The new barbarism of the old Moscow for Mickey’s home

In the latest version of the educational series The Mickey Mouse Clubhouse, on air since May 2006, Mickey and his company help little TV watchers solve simple tasks with the assistance of so-called “Mousestruments”. Each time the show begins, Mickey’s whole living space grows from scratch. Mickey appears on the road coming from nowhere and points to an open empty green lawn with trees, which, if we apply Lefebvre’s theory again, serves as the natural space. Mickey encourages kids to say the words of a magic spell to make the club appear. This way the immediate appropriation of the natural space begins, and all elements of the club rise from the ground. As mentioned before, Mickey’s story does not have a beginning and end. Even though his appearance changes, Mickey does not mature or develop in any way throughout his 80-year existence. He gets no family or kids, establishes no sustainable home, and we know nothing either of the times when he lives, or of his native city. We can assume that his homeland is the United States and his mother tongue is English, but at the same this does not have any influence on his personality, which is deprived of any visualization of a specific national identity, e.g. through his living environment, clothing, etc. It is obvious that Mickey is a child of the Western world, but he loses even the English language — the only definite feature of his identity — when the episodes are translated to other languages. He talks to children all over the world in their mother tongues. Thus any episode from the late 1920s up to the most recent ones can be used as an allegorical fragment applicable to any episode of the past and present centuries. The image of Mickey Mouse can be re-interpreted without necessary reference to the particular time when an episode was produced, which according to Jaeho Kang, author of Walter Benjamin and the Media (2014),22 “coincides with Benjamin’s particular understanding of history as a fragmented image. It illuminates the theoretical ground of fragmentary individuality, existing as a work of art free from the whole system of judgement.23

It is remarkable that the construction elements of the club that function both as Mickey’s house and his friends’ playground represent his own disjointed body; the main body of the house is in the shape of Mickey’s famous red pants, and his head with the round ears appears as an upper section and a roof. The entrance to the house is arranged through one of his feet, while another is placed to one side and serves as a guest house or a shed. His white-gloved hand stands separately, serving as a station for the hot-air balloon. All these parts are assembled around the lawn and appear together with inhabitants: Goofy, Minnie, Donald Duck, etc. At the end of each episode, Mickey says “Goodbye” to the kids and all elements of his living space disappear together with him and his buddies, leaving no trace of their presence. In the next episode, it all starts again from scratch. The episodes are not connected with each other and can be played in any order, since the cartoon characters do not improve their skills and do not learn from previous experience. Every time they divorce themselves from their past; when the club disappears to nowhere, they disappear together with it. Each time a new episode begins, they are pure barbarians again.

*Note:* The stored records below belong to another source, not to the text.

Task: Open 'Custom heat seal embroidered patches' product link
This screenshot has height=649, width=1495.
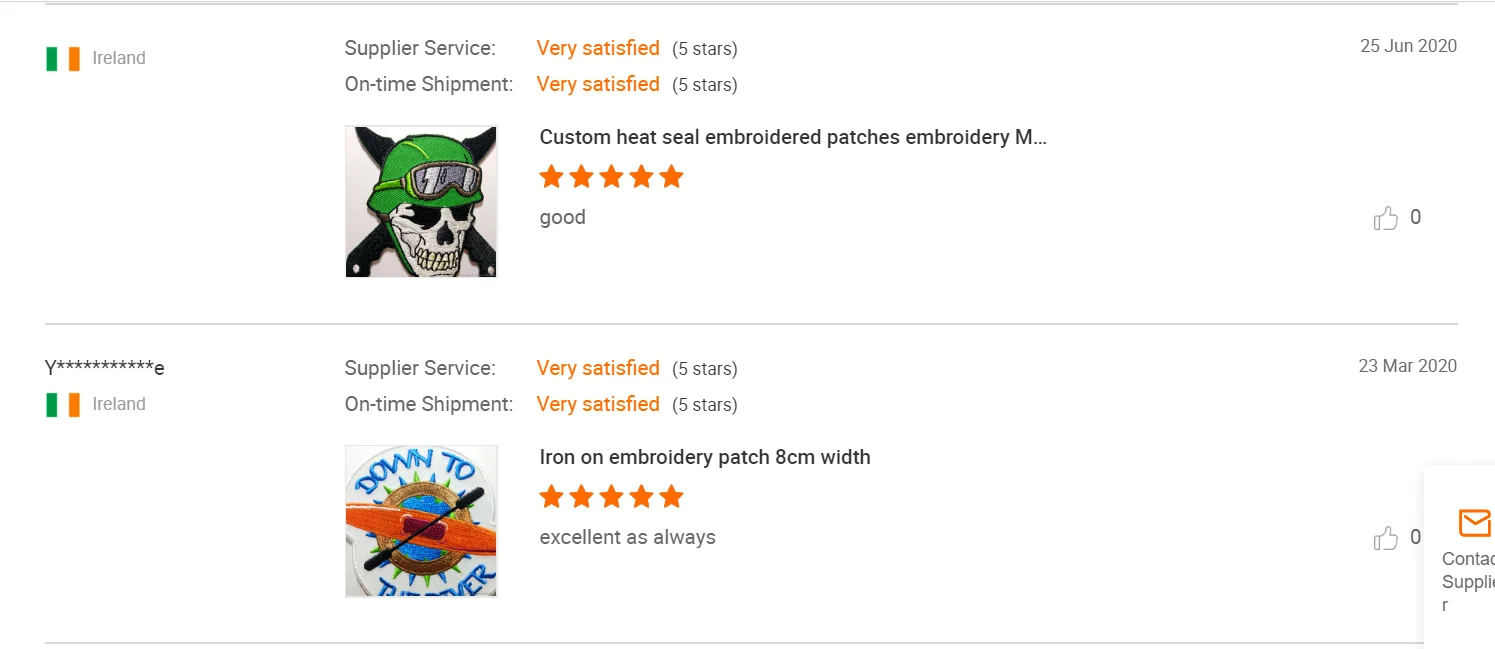Action: (x=792, y=137)
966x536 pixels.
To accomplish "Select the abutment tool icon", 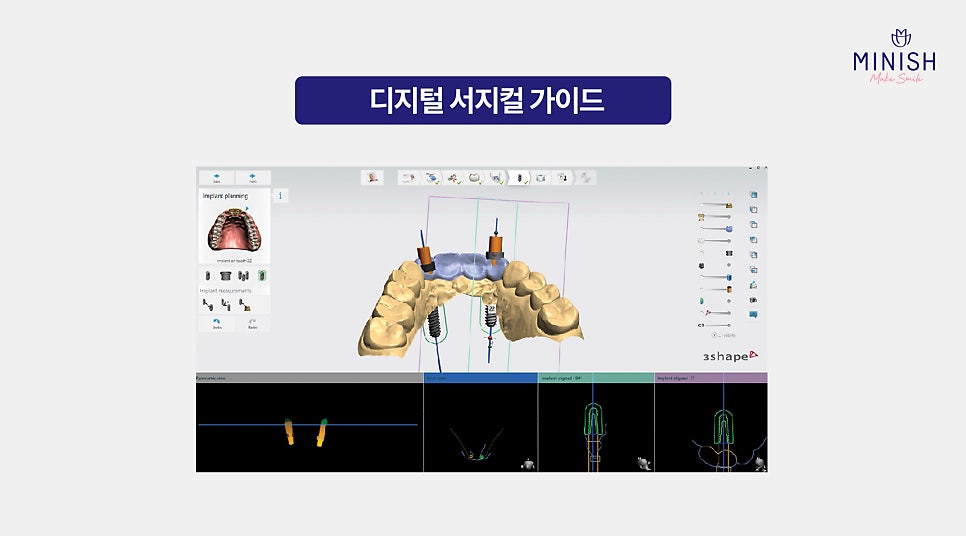I will point(225,275).
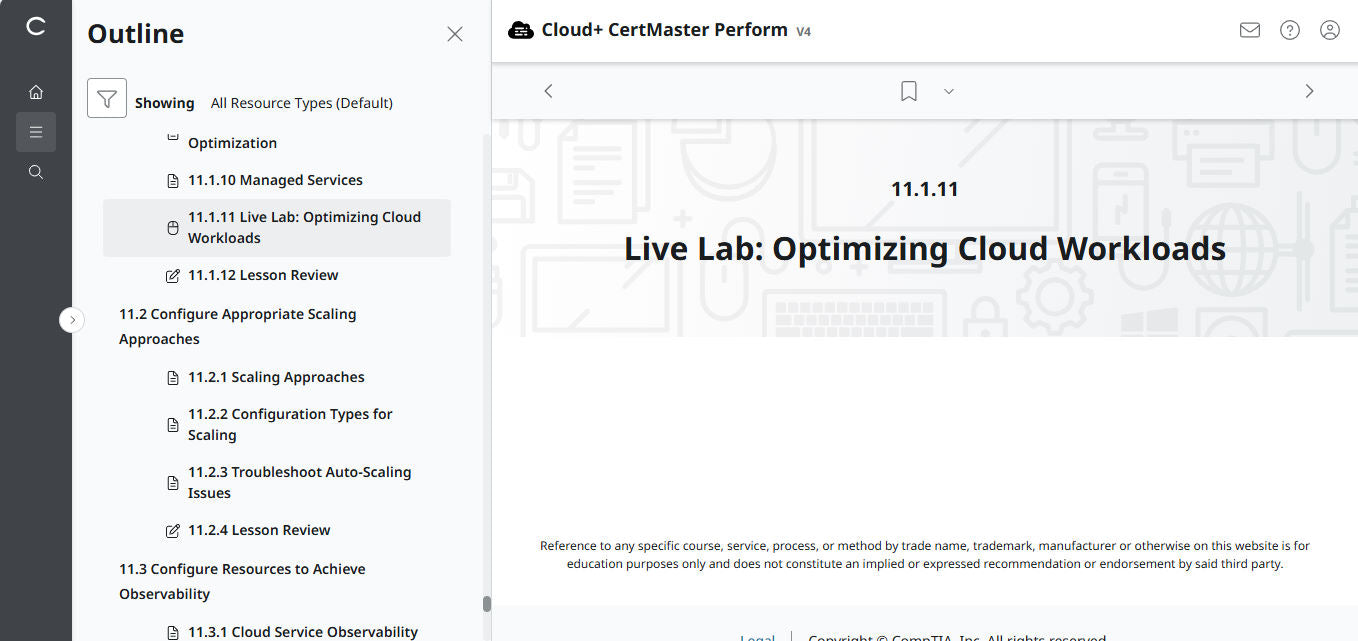Click the CompTIA logo at top of sidebar
This screenshot has height=641, width=1358.
tap(36, 27)
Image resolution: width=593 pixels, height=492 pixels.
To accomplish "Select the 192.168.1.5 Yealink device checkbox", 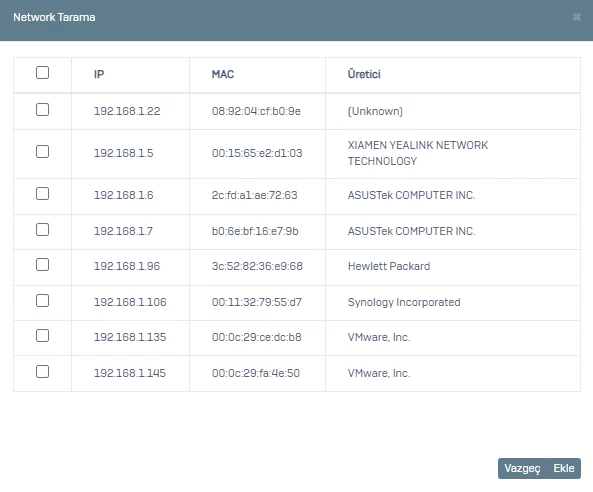I will (x=42, y=152).
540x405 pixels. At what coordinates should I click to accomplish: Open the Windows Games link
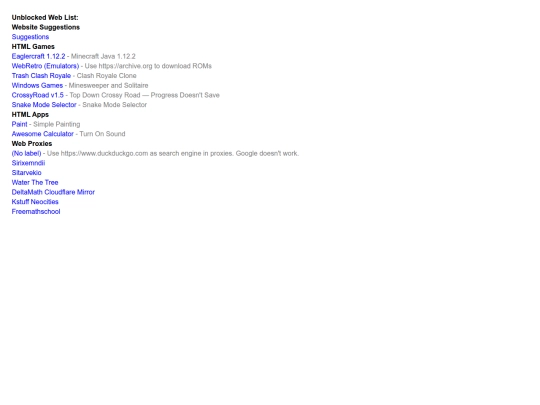pos(37,85)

In Experience and Poverty Benjamin refers to the houses where Scheerbart’s people live:24 those “movable glass-covered dwellings of the kind since built by Loos and Le Corbusier”. 25 Those machines for living possessed “the greatest value” for Scheerbart and practicing architects of the time. Their greatest value was that they gave the inhabitants no chance to leave traces of their presence. The movable glass houses and their Mickey Mouse tenants were equal to each other. They did not influence each other, leaving no marks on each other’s bodies. They could disappear together all at once, and nothing would change. Every time the new reality was built up, it was to be immediately appropriated for the new movable dwellings. As the people and buildings moved on, they both disappeared from the former place of dislocation, leaving no traces of their existence. Being rootless, and bringing no memories along, they could easily be replaced. The living space, the architecture that filled it, and its inhabitants became interchangeable; humans could be replaced with numbers and records, as later happened in Stalin’s GULAG.

That barbarian willingness to start from scratch, to come from the point of nowhere, was intensified by the constructivists in their experiments with early Soviet Russian space. The revolution sought to clean the space of Soviet cities from the traces of the past, to leave empty ground for the new space that was to be constructed. The inhabitant required by the new reality was the “naked man of the contemporary world who lies screaming like a newborn babe in the dirty diapers of the present”.26 A man should return to the very beginning of his existence — to the state of a newborn babe, just as the architecture should return to the null of its form. The return to basics permitted the normalization and naturalization of the new reality and ideology. When young children, who are still barbaric and poor in lived experience, watch Mickey losing his arm and getting another right away, they take it as a norm, they see no contradiction to reality due to their lack of knowledge and experience of possible consequences. They perceive what they see from a standpoint where everything is possible, and the poverty of their experience normalizes whatever they see. Every object is equal to itself, to its meaning and shape, and any way it acts and functions is acceptable.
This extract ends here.